* REQUIRED ACTION
Shown below is a listing with pictures; reproduce exactly, and only, the lines between the ones containing "The image size is (593, 311)." and "Image resolution: width=385", inclusive, leaving the pictures out.

BEGIN DATA TO EXAMINE

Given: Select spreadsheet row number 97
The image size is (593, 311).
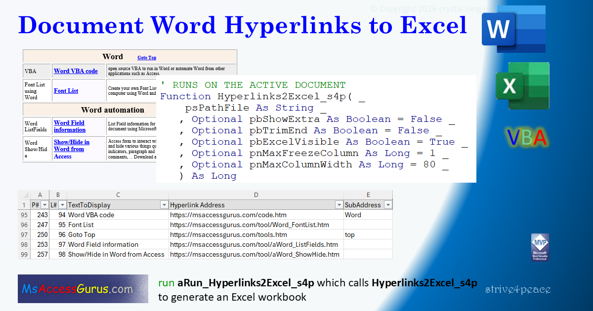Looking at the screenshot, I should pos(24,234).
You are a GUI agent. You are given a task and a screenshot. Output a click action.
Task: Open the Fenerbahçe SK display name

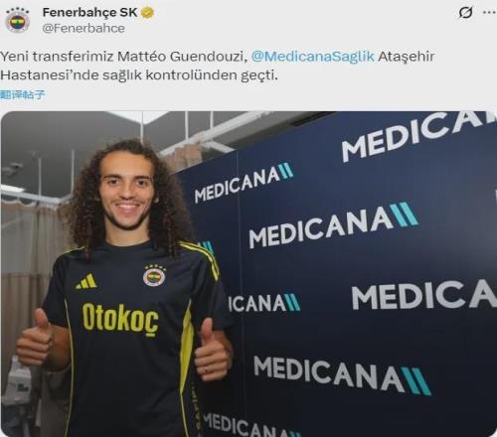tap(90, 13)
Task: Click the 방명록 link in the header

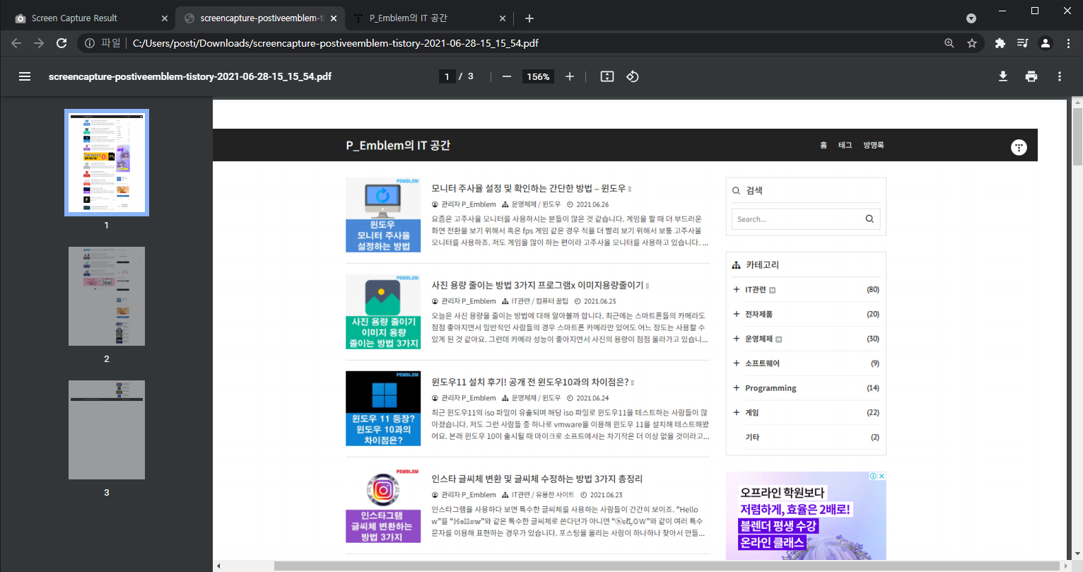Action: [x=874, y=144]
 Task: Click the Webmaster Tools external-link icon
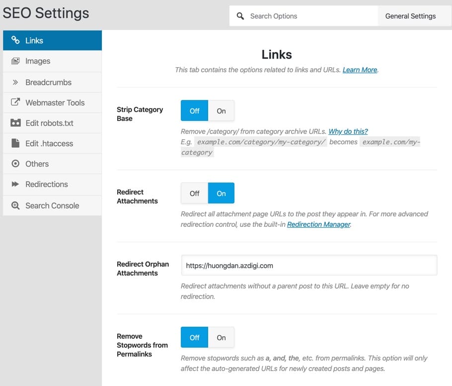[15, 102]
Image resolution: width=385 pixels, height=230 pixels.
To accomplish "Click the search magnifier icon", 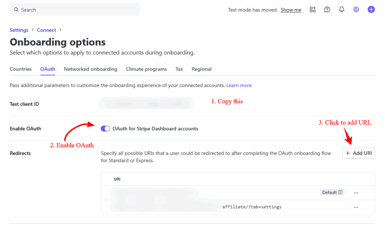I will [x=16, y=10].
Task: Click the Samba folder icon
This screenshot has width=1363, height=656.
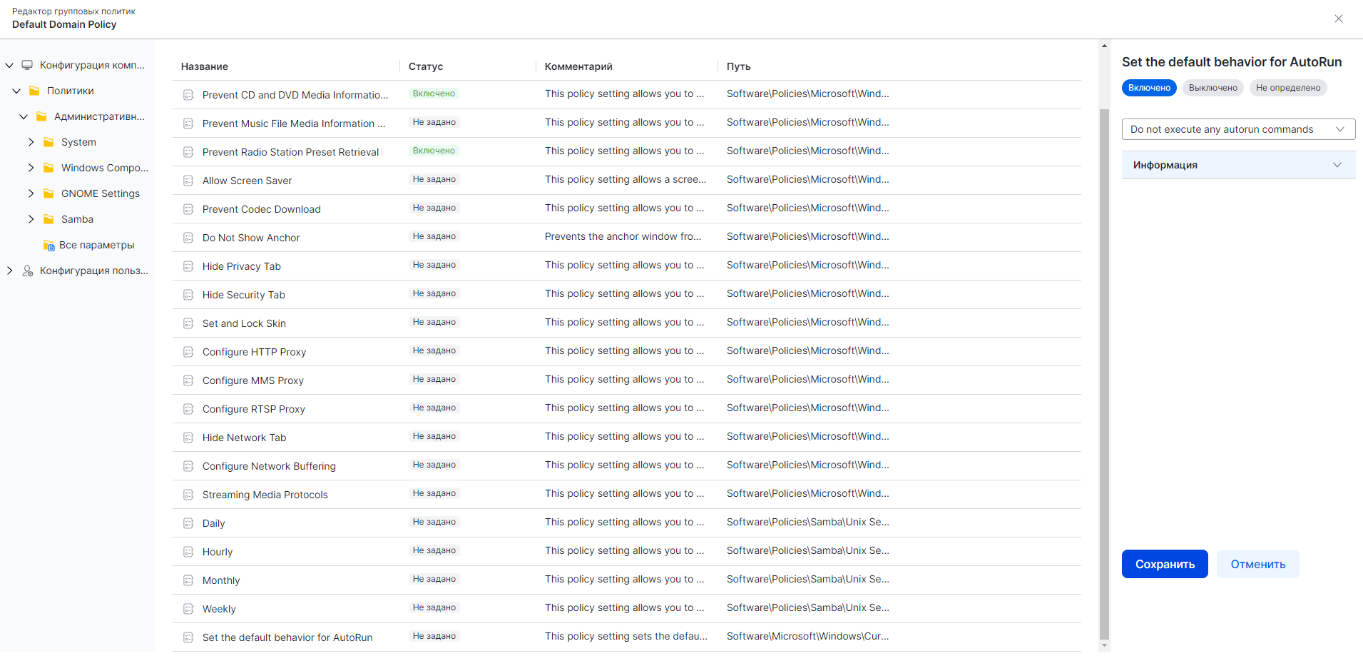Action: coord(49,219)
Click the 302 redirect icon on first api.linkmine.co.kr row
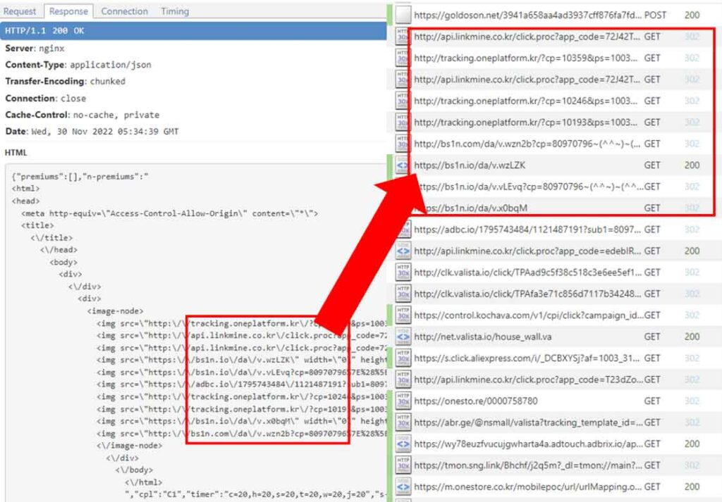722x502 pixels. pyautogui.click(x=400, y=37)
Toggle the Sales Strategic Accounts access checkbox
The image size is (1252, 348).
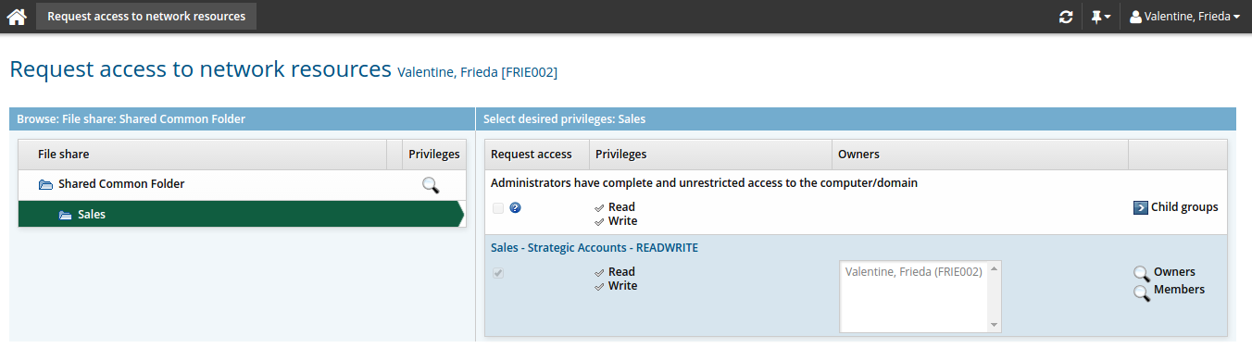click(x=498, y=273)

END DATA TO EXAMINE

* ANSWER AREA
The image size is (593, 311).
Looking at the screenshot, I should pos(24,234).
You are a GUI agent. You are given a task and a screenshot. Output a click action.
Task: Open the Fenerbahçe SK display name

tap(90, 13)
Task: Click the 방명록 link in the header

Action: [x=874, y=144]
 Task: Click the Webmaster Tools external-link icon
[15, 102]
Image resolution: width=385 pixels, height=230 pixels.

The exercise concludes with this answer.